Digital artist Anne Macmillan and filmmaker Stephanie Clattenburg were the two emerging artists to receive the $5,000 Emerging Artist Award, which recognizes artists in the early-stages of their creative careers
Macmillan’s work “looks at the effects of observation upon both the subject and object under investigation.” She combines statistical knowledge with more intrinsic, poetic ways of acquiring knowledge. She has taken part in residencies in Alberta and France, and has studied in the graduate program of Art, Culture and Technology at the Massachusetts Institute of Technology.
Clattenburg has over 13 years of filmmaking experience under her belt. Her first film, a documentary called Play Your Gender, was awarded the Edith Lando Peace Prize for its message of social justice and peace from The Reel 2 Real Film Festival in Vancouver, British Columbia.
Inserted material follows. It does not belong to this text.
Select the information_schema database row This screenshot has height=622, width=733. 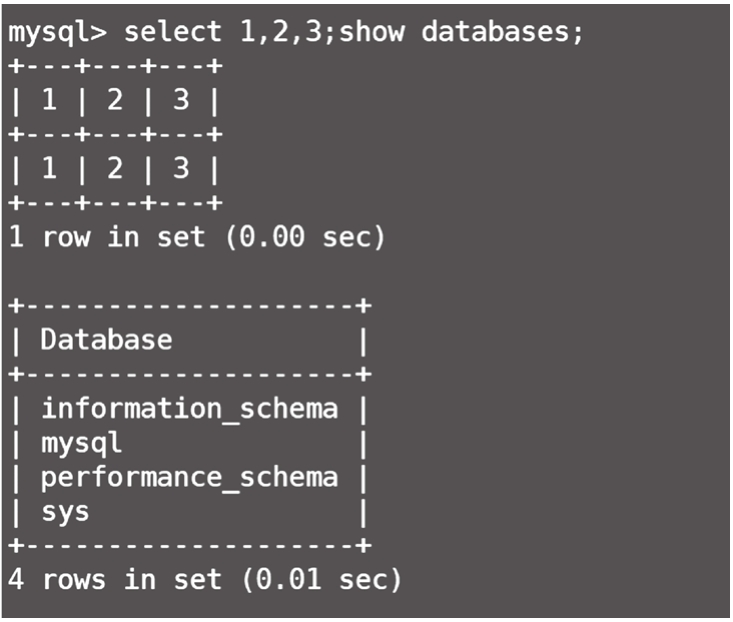pyautogui.click(x=189, y=408)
Meanwhile, three artists received the $5,000 Established Artist Recognition Award, which recognizes professional mid-career artists. The winners this year were multi-disciplinary artist Anna Sprague, multi-instrumentalist and composition professor Derek Charke, and dancer and choreographer Sara Coffin.
Sprague is constantly revolving her creative medium depending on her setting and theme. The NSCAD faculty member has been known to create wearable sculptural outfits from all manner of materials, orthodox or not. Sprague also no stranger to movement and performance-based displays, sometimes engaging with the public in her creation.
Charke, professor at Acadia University, sports a collection of over 90 musical pieces and several high-profile collaborations consisting of many of Canada’s major symphony orchestras. The JUNO/ECMA award winner also performs as a soloist and new music improviser.
Coffin has been teaching and practicing her craft for over 20 years. The award-winning dance educator has created over 30 different pieces of interdisciplinary, contemporary dance pieces, presented in many prominent dance festivals around North America.
Coffin’s work explores “technology as an extension of the body, contact improvisation, and the poetic junction between vulnerability, resiliency, and courage.”